Tariana Turia, in perhaps the most bizarre political episode of the week, tabled an amendment seeking to appoint a raving lunatic to the Abortion Supervisory Committee. Luckily the vote failed, but what is most concerning is this from Turia:

In addressing the House, Mrs Turia said the issue of abortion was central to family well-being. "The protection and preservation of whakapapa and genealogy is fundamental to the broken health of our whanau".

I do not think abortion undermines the notion of whakapapa. Cultural values are fluid and change over time in response to changing circumstances. Maori inhabit a vastly different world and the notion of whakapapa has not remained static. Turia is allowing a very narrow interpretation of whakapapa to inform her views on what is essentially a health issue.

"I think about the precious heartbeat of every child, and I think about the comment that Ngati Whatua leader Naida Glavish once made, that there is no such thing as an unwanted mokopuna."

This is true, but a distraction from the real issue. Abortion is about a woman’s right to chose. It is unwise to allow an emotive assertion to obscure objective judgement.

Turia is undoubtedly a social conservative. It worries me when I see Maori values advancing socially conservative policy. Maori were and are pragmatists. Just because we lost some aspects of our culture and struggle to maintain others does not mean we have to hold onto to what we still have with an iron grip. Values and ideas are meant to change.

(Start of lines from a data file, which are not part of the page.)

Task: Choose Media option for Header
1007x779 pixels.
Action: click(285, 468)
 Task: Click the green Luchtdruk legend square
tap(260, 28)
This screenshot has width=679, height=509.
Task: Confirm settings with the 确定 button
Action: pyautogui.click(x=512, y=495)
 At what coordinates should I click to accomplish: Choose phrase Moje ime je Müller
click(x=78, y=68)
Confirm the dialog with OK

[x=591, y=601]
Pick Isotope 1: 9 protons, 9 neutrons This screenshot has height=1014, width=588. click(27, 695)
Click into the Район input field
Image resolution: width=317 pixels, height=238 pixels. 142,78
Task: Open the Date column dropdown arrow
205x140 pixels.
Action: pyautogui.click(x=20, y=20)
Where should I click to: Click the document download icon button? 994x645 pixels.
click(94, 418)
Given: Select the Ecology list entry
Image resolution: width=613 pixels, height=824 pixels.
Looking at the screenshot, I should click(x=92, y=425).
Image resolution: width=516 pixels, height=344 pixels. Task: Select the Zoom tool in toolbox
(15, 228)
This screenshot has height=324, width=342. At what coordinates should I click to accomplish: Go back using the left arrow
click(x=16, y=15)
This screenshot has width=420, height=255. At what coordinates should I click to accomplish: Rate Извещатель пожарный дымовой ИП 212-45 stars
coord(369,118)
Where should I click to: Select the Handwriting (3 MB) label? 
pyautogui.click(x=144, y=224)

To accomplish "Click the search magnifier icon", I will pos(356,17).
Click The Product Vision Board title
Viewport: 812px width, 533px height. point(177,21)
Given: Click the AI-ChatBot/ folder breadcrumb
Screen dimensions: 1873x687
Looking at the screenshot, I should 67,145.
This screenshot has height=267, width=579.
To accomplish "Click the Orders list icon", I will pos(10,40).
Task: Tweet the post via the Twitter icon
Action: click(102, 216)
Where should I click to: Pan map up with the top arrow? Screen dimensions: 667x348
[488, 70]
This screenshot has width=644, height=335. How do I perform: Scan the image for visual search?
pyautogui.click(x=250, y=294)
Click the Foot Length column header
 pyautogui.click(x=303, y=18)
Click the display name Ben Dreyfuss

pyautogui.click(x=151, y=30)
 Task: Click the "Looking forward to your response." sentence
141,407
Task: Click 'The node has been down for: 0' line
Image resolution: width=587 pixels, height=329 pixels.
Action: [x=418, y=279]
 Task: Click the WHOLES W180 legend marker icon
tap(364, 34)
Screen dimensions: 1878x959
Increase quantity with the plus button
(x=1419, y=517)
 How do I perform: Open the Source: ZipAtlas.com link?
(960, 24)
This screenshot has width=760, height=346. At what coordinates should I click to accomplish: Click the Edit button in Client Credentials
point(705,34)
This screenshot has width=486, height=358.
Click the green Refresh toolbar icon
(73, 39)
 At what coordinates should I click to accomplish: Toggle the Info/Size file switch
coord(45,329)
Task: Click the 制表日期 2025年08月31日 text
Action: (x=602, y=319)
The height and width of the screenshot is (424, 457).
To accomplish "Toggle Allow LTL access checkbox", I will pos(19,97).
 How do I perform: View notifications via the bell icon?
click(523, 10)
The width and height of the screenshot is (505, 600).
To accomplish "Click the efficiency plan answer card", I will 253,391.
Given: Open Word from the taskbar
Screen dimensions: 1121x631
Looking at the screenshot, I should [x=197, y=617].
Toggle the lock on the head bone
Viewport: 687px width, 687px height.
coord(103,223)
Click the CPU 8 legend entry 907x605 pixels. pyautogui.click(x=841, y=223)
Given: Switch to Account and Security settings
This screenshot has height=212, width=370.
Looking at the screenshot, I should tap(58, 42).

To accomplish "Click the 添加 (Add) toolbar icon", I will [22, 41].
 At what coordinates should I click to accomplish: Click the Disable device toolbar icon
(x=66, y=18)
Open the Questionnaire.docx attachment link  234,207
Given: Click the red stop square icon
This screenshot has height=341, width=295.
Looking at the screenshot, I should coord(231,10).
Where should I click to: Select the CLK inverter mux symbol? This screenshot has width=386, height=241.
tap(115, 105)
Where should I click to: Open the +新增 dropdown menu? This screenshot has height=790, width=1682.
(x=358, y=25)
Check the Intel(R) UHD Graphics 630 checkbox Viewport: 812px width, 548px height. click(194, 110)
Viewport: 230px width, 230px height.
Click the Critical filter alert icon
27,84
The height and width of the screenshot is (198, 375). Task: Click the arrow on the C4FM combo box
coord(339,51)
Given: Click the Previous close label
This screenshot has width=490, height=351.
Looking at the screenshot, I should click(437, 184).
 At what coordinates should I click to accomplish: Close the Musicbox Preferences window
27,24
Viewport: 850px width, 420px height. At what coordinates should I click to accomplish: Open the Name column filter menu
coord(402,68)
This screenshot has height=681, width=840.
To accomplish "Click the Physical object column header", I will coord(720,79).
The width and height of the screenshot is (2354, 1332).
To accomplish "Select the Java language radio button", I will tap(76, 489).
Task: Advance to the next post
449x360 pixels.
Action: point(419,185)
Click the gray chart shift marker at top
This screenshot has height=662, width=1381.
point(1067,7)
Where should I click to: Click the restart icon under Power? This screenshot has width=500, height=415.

  1. The Maori Party has from my experience always taken a highly conservative view on this. A lot of Maori and Pacific people feel very strongly abortion should not be allowed.

  2. Kia ora Rob,

    Really. I guess that sounds about right though. You are right in saying many Pasifika people feel very strongly about abortion, however I am unsure Maori share such depth of feeling, anecdotally speaking.

  3. Claims about what particular ethnic/cultural/racial groups feel about abortion are curious. What do they mean, REALLY? Pasifika people are slightly over-represented in the abortion stats (i.e. percentage of abortions higher than their percentage in the population). Given that, do these claims mean their LEADERS feel strongly? Their churches? Does it mean that women from those groups "that feel strongly about abortion", yet who seek abortion care anyway (since many do), suffer more hardship seeking abortion care than others -- more shame, secrecy -- BECAUSE of these oft stated generalisations about their communities "caring more"? Does repeating those claims make it harder for them? Perhaps we need to do some generalisation-busting on this.

  4. Hey Morgan - would you mind if I added this to the blogswarm at the Hand Mirror? You don't mention the blogswarm specifically, but it's really on point.

    Anonymous - From memory Pacific people are more than slightly over represented - I think Pacific women have 12% of abortions, and PI are 6% of the population (although it wouldn't be quite as stark if you adjusted for % of popultaion in reproductive age possibly). But I totally agree with your point and think it's an important one.

  5. "Abortion is about a woman’s right to chose. It is unwise to allow an emotive assertion to obscure objective judgement."

    Best oxymoron of the century! An emotive assertion of a subjective opinion as fact is really 'objective judgement'. Maybe Aunty Tari really does know best, aye?

    I mean, it seems Tariana recognises the eugenic nature of abortion that one of the US founders of the modern abortion industry - Margaret Sanger - pushed so hard.

    Could it be that Tariana is concerned that - like in New York for African-Americans - the most dangerous place for a Maori baby may end up being in her mother's womb?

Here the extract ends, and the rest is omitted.